Have you ever tried to use a .NET array in JScript? For example, suppose you have a class library with a method that returns an array of a custom type (MyObject[]). You would think you could enumerate the members using the syntax

    for (var x in GetMyObjects())

After all, an array implements IEnumerable. Well, it does, but it does it wrong, at least in JScript. The values of x will be the indices of the array. Yeah, that's right: 1, 2, 3...

The for-in construct in JScript is not quite the same as foreach in C#. It has to accomodate expando properties as well. Somehow it gets confused with .NET arrays.

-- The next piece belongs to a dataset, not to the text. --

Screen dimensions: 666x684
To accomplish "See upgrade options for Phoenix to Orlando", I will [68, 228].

Here's a workaround. Wrap your array in an IEnumerable. In C#:

    using System;
    using System.Collections.Generic;
    using System.Collections;

    public class ProtectedArray<T> : IEnumerable<T>, IEnumerable
    {
        private T[] _innerArray;

        public ProtectedArray(T[] innerArray)
        {
            _innerArray = innerArray;
        }

        public IEnumerator<T> GetEnumerator()
        {
            return ((IEnumerable)_innerArray).GetEnumerator();
        }

        public Int32 Length
        {
            get    {return _innerArray.Length;}
        }

        public T this[Int32 index]
        {
            get {return _innerArray[index];}
            set    {_innerArray[index] = value;}
        }

        public T[] ToArray()
        {
            return _innerArray;
        }

        IEnumerator IEnumerable.GetEnumerator()
        {
            return (IEnumerator)this.GetEnumerator();
        }
    }

(My apologies if <T> disappeared anywhere in there. The editor thinks it is an unknown HTML tag. I tried to find them all.)

Now, if GetMyObjects() returns a ProtectedArray, you can enumerate in JScript using the above syntax. You can also try the following if you don't want to change your API, but you may need to modify the ProtectedArray class because JScript cannot handle the generic declaration.

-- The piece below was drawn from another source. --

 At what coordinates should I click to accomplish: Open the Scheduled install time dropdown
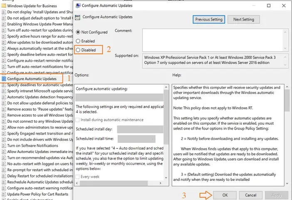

    for (var x in new ProtectedArray(GetMyObjects()))

RCW Refcounts

You're accessing Microsoft Excel from .NET managed code using the Primary Interop Assembly (PIA). Your program ends, but the Excel process is still alive in task manager (a bad thing). It can happen in anytime you use a Runtime Callable Wrapper (RCW), but the problem is most acute in Office PIAs because of the peculiar VBA APIs.

The VBA syntax encourages stringing properties along, something like this (in C#):

    using Microsoft.Office.Interop.Excel;
    ...
    Application app = new Application();
    Workbook workbook = app.Workbooks.Open(...);
    Range range = workbook.Worksheets[1].UsedRange;
    ...

The RCW increments the reference count for each wrapped object, so you have to release the reference. For example, I might call "Release(workbook)" where Release is given by:

    private static void Release(Object o)
    {
        try
        {
            Int32 i = 1;
            while (o != null && i > 0)
            {
                i = Marshal.ReleaseComObject(o);
            }
        }
        catch
        {}
    }

It is my belief that the refcount will never be more than 1 as adding another managed reference is only copying the pointer to the wrapper, which holds the real interop reference. So the Release() method can be simplified a bit.

The tricky part is, in the VBA style syntax you don't declare references for the intermediate steps. Now you might think there is no refcount if you don't have a reference, but you'd be wrong. The wrapper still needs to be created at each step to call the method of the next property in the chain, and that adds the refcount. So if you don't keep a reference to release later, you're hosed.

Meanwhile, any time you throw an exception you will miss your Release(), so put the Release() calls in 'finally' blocks. I am fairly paranoid, so I release things in exactly the same order I referenced them. If I have to do things between releases that might throw an exception, the try-finally blocks can nest pretty badly, but that's the way it goes.